Exercise brief —
Edit the rows from the line containing "Switch to the 总览 tab" up to and including the last row, replacing "three-dot menu" with "overflow menu" and leaving everything else unchanged. Leave the pictures out of your answer.

>> Start Data provided

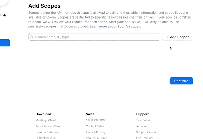This screenshot has height=139, width=203.
Task: Open the Zoom Rooms Client link
Action: click(48, 126)
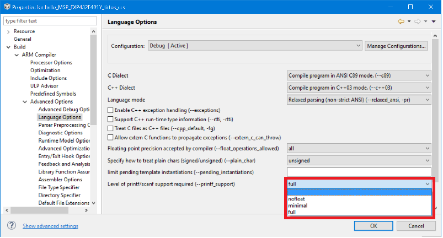Choose minimal in the printf support list
The image size is (443, 238).
(297, 205)
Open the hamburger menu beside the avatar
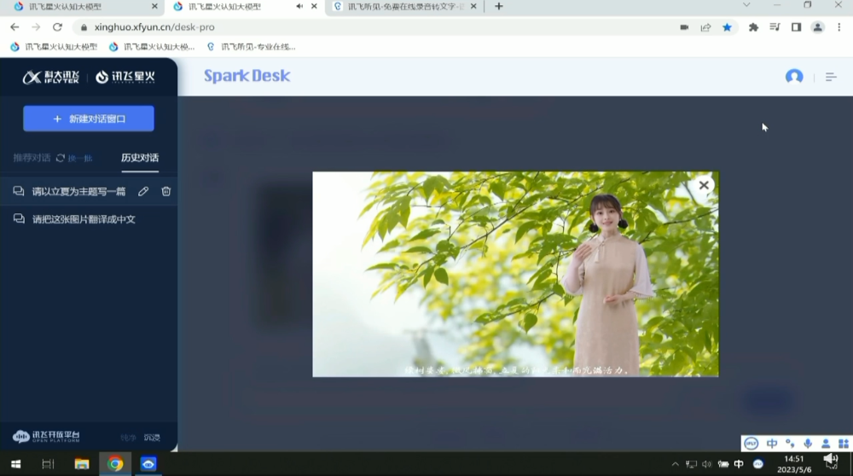This screenshot has height=476, width=853. tap(830, 77)
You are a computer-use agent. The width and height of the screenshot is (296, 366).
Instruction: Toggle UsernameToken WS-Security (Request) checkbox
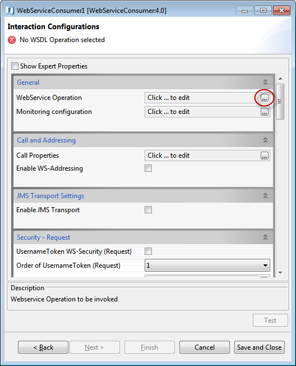(x=148, y=251)
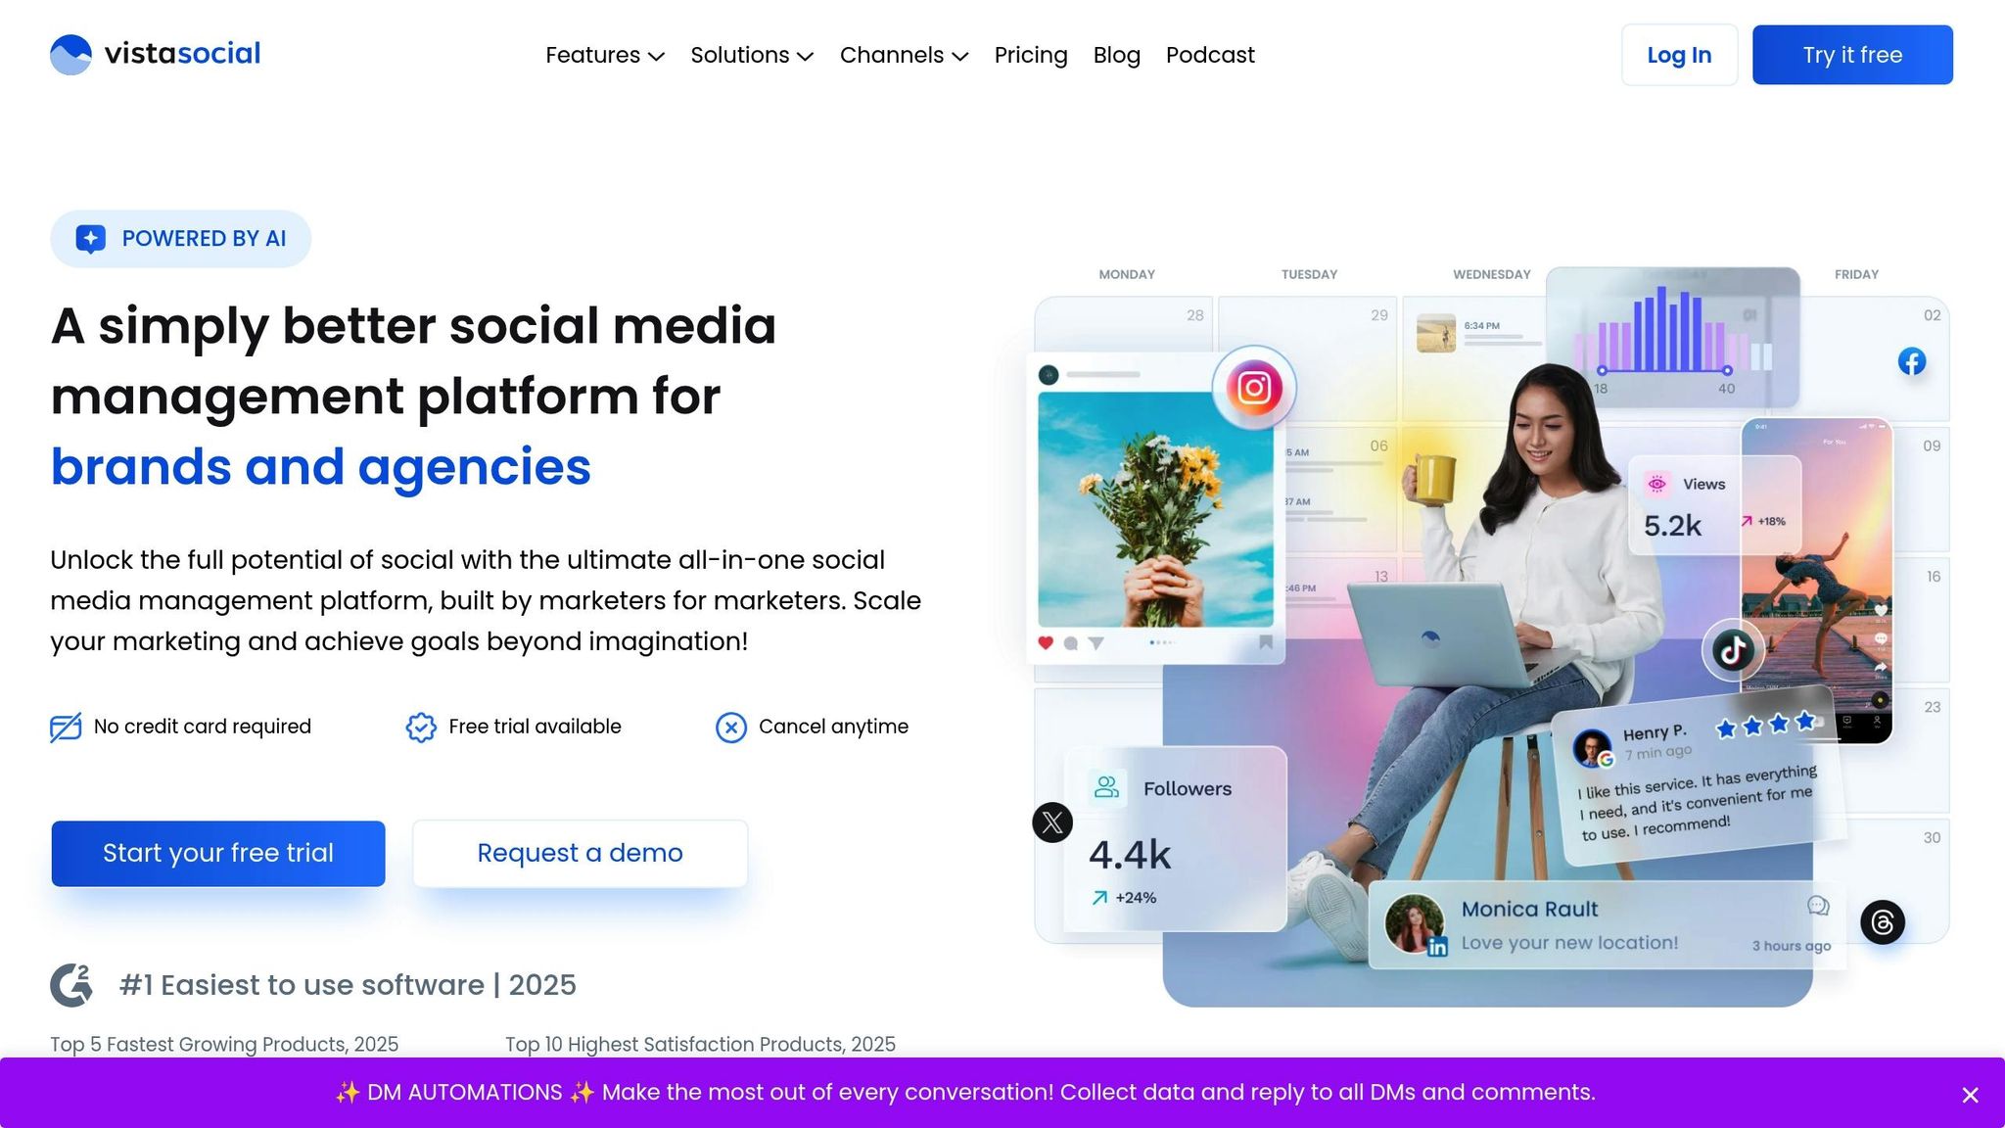Dismiss the DM Automations purple banner

pos(1971,1095)
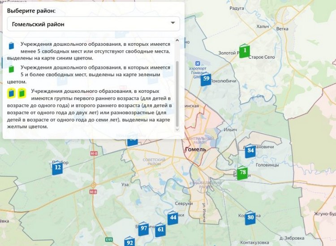
Task: Select blue marker labeled 97
Action: 143,229
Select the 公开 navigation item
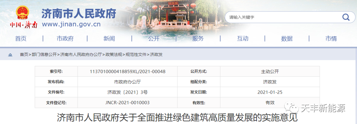Screen dimensions: 357x124 coord(154,39)
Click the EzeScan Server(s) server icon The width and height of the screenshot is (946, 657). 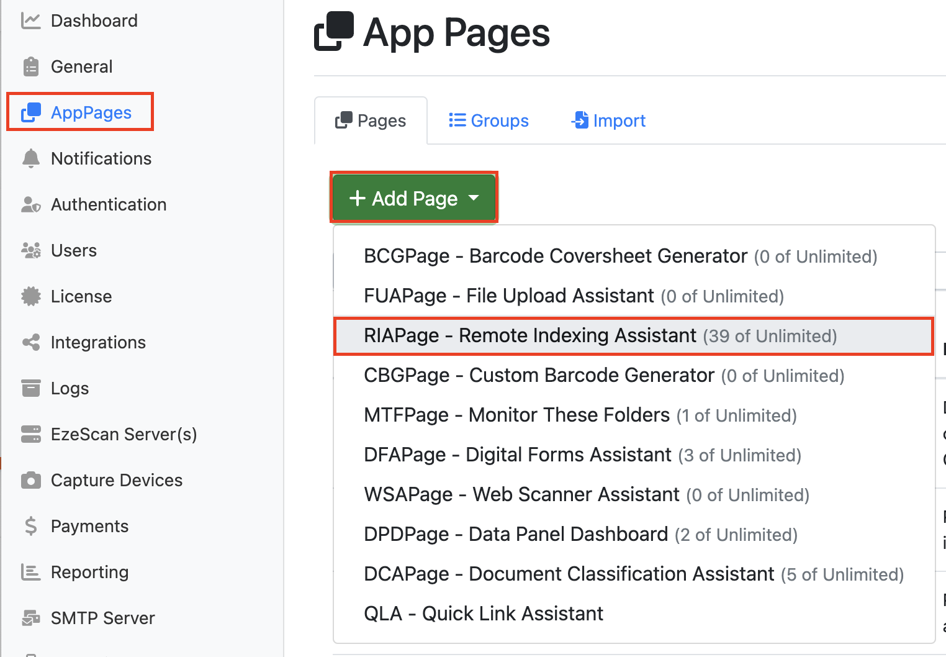pos(30,434)
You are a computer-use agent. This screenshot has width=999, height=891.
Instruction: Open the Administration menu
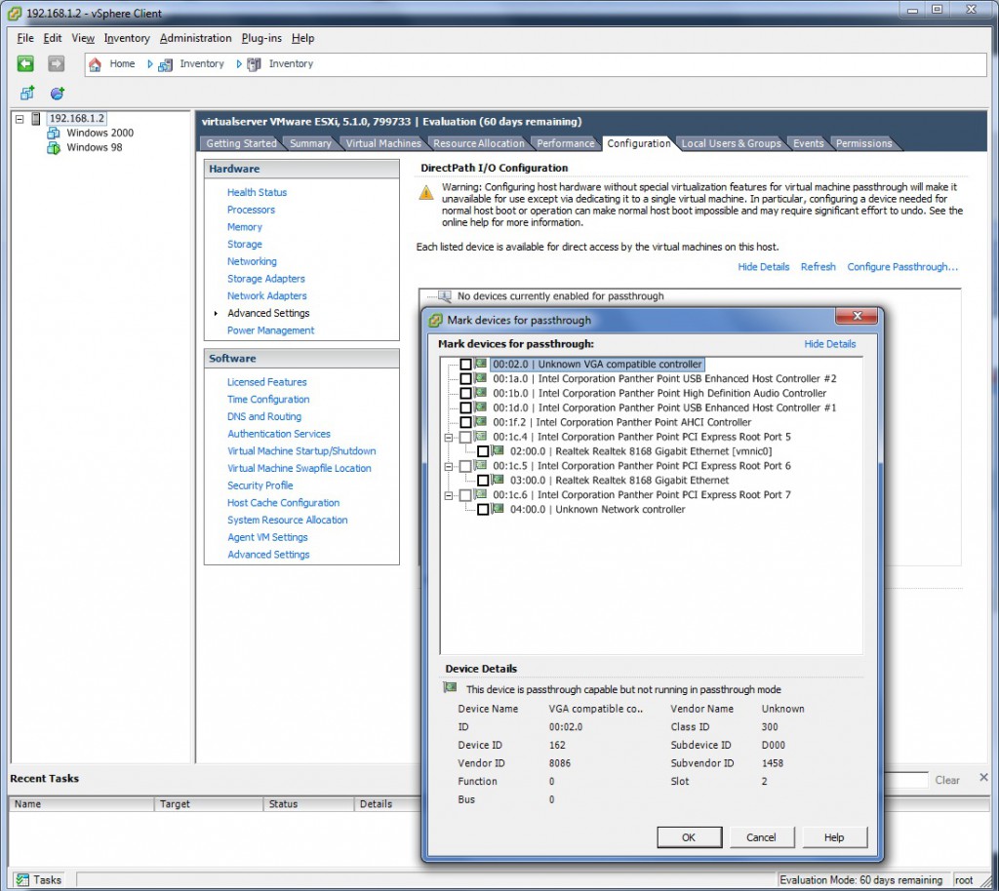195,38
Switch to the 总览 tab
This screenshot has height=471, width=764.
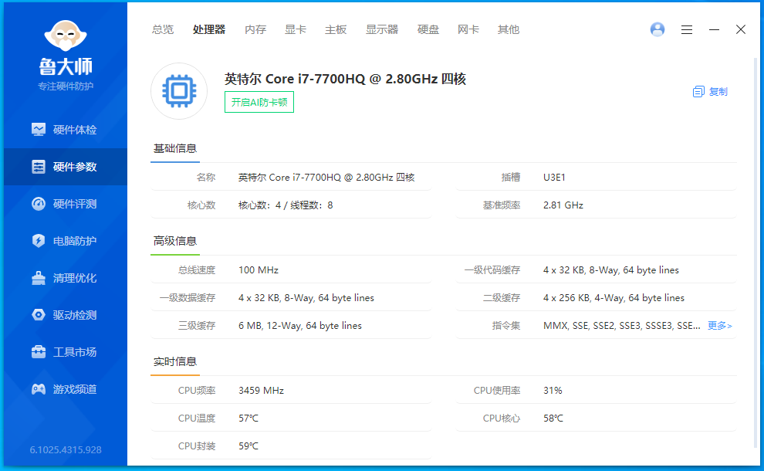pos(163,29)
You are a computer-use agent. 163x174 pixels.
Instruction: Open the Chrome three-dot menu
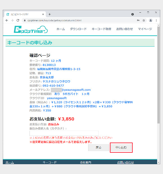click(156, 20)
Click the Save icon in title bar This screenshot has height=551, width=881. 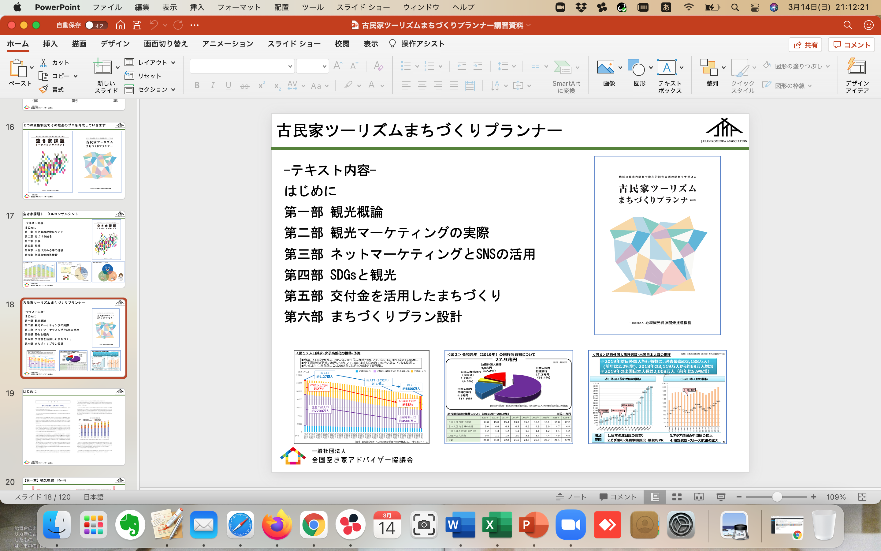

>> End Data provided

Written reply —
Switch to the 总览 tab
This screenshot has height=471, width=764.
pos(163,29)
You are a computer-use agent. 163x174 pixels.
Instruction: Open the Chrome overflow menu
click(156, 20)
Click the Save icon in title bar This screenshot has height=551, width=881. 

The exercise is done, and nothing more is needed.